Requirement >> Write out, word for word, only the lines from the one containing "You are a computer-use agent." through the final line of the data.

Records contained in a dataset >>
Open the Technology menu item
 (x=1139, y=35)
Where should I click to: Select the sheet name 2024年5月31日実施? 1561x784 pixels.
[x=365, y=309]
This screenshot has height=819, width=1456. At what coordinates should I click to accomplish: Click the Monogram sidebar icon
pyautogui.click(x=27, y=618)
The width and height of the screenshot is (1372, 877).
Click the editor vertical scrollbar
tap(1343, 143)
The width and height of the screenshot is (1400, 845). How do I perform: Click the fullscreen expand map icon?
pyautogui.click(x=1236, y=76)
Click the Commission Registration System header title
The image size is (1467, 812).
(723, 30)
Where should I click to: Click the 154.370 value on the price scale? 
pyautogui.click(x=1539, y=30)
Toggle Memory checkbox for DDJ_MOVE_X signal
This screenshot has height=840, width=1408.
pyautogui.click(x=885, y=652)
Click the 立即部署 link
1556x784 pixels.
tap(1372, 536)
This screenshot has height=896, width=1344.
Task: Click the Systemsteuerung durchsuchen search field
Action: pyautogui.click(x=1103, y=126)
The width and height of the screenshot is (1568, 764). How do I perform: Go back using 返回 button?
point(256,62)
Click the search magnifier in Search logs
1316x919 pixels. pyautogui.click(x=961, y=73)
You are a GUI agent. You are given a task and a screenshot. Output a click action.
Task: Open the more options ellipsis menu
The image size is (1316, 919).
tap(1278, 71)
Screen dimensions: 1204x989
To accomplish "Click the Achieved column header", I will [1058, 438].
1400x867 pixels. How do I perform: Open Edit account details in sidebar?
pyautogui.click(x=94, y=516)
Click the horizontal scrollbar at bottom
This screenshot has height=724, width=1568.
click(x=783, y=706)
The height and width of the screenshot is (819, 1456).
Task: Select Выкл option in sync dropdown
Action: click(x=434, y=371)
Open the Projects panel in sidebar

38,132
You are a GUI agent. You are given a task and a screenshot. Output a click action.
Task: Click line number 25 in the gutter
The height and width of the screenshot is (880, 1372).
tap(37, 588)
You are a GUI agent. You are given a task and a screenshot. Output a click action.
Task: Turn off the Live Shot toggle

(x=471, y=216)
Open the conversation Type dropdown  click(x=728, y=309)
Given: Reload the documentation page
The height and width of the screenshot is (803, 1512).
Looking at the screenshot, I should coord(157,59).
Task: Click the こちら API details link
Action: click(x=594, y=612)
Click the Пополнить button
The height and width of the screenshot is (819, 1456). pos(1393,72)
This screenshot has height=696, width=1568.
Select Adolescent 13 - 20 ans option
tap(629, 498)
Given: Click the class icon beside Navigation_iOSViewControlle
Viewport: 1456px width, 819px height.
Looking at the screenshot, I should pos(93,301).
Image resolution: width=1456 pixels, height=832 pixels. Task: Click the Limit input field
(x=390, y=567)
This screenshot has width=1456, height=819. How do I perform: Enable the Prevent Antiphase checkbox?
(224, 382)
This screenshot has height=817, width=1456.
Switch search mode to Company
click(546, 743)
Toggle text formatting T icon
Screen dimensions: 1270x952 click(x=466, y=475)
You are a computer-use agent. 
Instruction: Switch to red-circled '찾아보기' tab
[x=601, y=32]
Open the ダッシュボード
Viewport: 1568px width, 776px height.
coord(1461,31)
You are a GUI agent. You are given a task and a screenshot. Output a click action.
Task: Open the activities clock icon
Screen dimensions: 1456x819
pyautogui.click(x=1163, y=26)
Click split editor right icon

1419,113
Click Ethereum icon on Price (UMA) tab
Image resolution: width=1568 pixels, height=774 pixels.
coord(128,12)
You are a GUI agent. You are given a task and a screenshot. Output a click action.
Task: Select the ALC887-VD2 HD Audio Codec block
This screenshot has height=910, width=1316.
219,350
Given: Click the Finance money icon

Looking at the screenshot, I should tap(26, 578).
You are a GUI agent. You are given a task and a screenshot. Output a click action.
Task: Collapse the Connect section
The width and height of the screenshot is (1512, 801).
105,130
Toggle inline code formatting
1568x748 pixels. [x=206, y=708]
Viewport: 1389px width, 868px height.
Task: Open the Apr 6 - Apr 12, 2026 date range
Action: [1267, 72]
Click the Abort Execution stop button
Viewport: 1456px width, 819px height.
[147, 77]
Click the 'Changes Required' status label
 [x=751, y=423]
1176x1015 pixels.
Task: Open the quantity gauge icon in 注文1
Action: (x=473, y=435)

Your response >>
You are a computer-use agent. 
Instruction: Switch to red-circled '찾아보기' tab
[x=601, y=32]
Open the ダッシュボード
Viewport: 1568px width, 776px height.
coord(1461,31)
You are a GUI agent. You are given a task and a screenshot. Output a click action.
Task: Open the activities clock icon
Screen dimensions: 1456x819
pyautogui.click(x=1163, y=26)
Click split editor right icon

1419,113
Click Ethereum icon on Price (UMA) tab
Image resolution: width=1568 pixels, height=774 pixels.
coord(128,12)
You are a GUI agent. You are given a task and a screenshot. Output a click action.
Task: Select the ALC887-VD2 HD Audio Codec block
This screenshot has height=910, width=1316.
219,350
Given: Click the Finance money icon

Looking at the screenshot, I should tap(26, 578).
You are a GUI agent. You are given a task and a screenshot. Output a click action.
Task: Collapse the Connect section
The width and height of the screenshot is (1512, 801).
105,130
Toggle inline code formatting
1568x748 pixels. [x=206, y=708]
Viewport: 1389px width, 868px height.
Task: Open the Apr 6 - Apr 12, 2026 date range
Action: [1267, 72]
Click the Abort Execution stop button
Viewport: 1456px width, 819px height.
[147, 77]
Click the 'Changes Required' status label
 [x=751, y=423]
1176x1015 pixels.
Task: Open the quantity gauge icon in 注文1
Action: (x=473, y=435)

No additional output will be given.